Le racisme, le machisme etc…ne sont pas exclusives aux classes dominantes, mais, encore une fois « L’idéologie dominante est l’idéologie de la classe dominante », donc, le « peuple » cher au populiste Michéa n’est pas à l’abri, comment le serait-il, de l’idéologie, qui, à toutes fins utiles, faut-il, encore le rappeler est une force matérielle. Par quelle magie le peuple serait épargné par cette idéologie? Pourquoi le peuple serait « bon » ou « mauvais », ne comprendrez-vous donc jamais que : « Telle société, tel individu ».
L’idéalisme vous aveugle-t-il donc à ce point?
Tenez, voici de la lecture : Жиль Дове. КурдиÑтан?
http://www.aitrus.info/node/414
Eh, oui da, c’est du Russe…
@Jacques Seignan
Là, je suis 100% d’accord avec vous, en écrivant cela, vous savez de qui et de quoi vous parlez: de vous-même, au premier chef.
En tant que cadre, ou assimilé, en tant que Français ou …assimilé,avec votre vue bornée par votre appartenance de genre et de classe, c’est-à-dire en fait médiée par votre appartenance au groupe réellement dominant, ou à ses affidés, vous ne pouvez qu’avoir des lunettes (ou des oeillères)favorisant une vision ethnocentrée et une conception de gestionnaire.

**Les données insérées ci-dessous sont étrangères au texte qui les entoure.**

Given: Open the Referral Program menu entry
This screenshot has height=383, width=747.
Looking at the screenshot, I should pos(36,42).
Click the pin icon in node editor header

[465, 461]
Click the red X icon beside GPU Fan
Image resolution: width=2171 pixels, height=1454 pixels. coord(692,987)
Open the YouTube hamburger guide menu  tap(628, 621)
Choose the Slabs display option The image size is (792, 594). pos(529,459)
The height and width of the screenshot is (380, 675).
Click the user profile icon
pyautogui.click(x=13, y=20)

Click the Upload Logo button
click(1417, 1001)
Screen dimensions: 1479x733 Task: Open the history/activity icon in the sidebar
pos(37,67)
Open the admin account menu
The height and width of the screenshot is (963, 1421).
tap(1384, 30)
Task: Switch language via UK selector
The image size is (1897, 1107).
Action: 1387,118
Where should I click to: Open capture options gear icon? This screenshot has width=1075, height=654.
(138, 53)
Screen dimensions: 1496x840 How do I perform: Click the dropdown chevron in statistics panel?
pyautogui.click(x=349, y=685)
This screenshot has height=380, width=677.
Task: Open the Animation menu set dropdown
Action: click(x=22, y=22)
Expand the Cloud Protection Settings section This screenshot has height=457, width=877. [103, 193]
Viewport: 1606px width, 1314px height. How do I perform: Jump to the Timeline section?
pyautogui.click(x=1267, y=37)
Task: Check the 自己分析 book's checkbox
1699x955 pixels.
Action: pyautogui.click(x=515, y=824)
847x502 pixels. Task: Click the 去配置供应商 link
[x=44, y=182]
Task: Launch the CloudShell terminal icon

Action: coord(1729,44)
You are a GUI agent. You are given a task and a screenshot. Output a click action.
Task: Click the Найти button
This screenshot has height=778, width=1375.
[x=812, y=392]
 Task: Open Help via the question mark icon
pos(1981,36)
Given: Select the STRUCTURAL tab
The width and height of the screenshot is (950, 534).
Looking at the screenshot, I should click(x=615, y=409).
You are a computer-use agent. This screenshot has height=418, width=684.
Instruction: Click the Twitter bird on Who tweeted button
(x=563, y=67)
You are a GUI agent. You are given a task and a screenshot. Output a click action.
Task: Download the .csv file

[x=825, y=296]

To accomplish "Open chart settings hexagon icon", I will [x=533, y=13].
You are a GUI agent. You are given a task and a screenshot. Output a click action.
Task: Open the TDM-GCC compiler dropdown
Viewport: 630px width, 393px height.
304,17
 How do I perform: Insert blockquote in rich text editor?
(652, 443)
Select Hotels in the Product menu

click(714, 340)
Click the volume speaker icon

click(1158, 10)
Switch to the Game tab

Vous parlez des jolies-usines qui produisent durable et vert, où travaillent les gentils-ouvriers, pas si exploités que ça (comme si l’exploitation était une catégorie morale…) et où la lutte des classes est heureusement adoucie (car vous ne savez pas ce qu’est la lutte des classes); vous ne savez donc rien des conditions prévalant en Inde, au Bengladesh (Reina Plaza)ou en Chine, au Viet-Nam, ou ailleurs?
Vous écrivez que ces unités de production (les usines modernes et garanties éco-durable et éthique de chez éthique) ne sont pas si inhumaines qu’à l’époque du bon vieil aixois, par ailleurs violemment anti-communard, Zola, peut-être que les deux modalités de l’exploitation ne s’excluent pas, l’avez-vous envisagé seulement?
Avez-vous envisagé seulement que les conditions prévalant dans la logistique, l’exploitation d’une masse de prolétaires jetables s’accorde très bien avec l’existence de fabriques modèles pour travailleurs-euses relativement bien formé-es?
Avez-vous seulement envisagé que le mode de production capitaliste est bien un mode de production (production des rapports de classe et de genre), et non, comme le ressasse Zébu, un système de « distribution de la richesse », avez-vous seulement envisagé qu’indépendamment du degré d’exploitation que conditionne la composition organique du capital (domination formelle/domination formelle)l’exploitation consiste, in fine, à reproduire toutes les conditions d’elle-même.
Ce que produit le mode de production capitaliste c’est sa reproduction, sa reproduction c’est la lutte des classes et des genres, l’économie dans toutes ses facettes c’est cette abstraction, la classe des travailleurs par son travail se reproduit en reproduisant la classe exploitante, et en se reproduisant, elle-même, comme classe exploitée, ce faisant elle participe à la reproduction et à l’assignation genrée (rôles spécifiques des hommes et des femmes) qui est centrale dans l’augmentation de la population, facteur décisif dans et pour l’exploitation de la force de travail.
L’aviez-vous seulement envisagé précisément?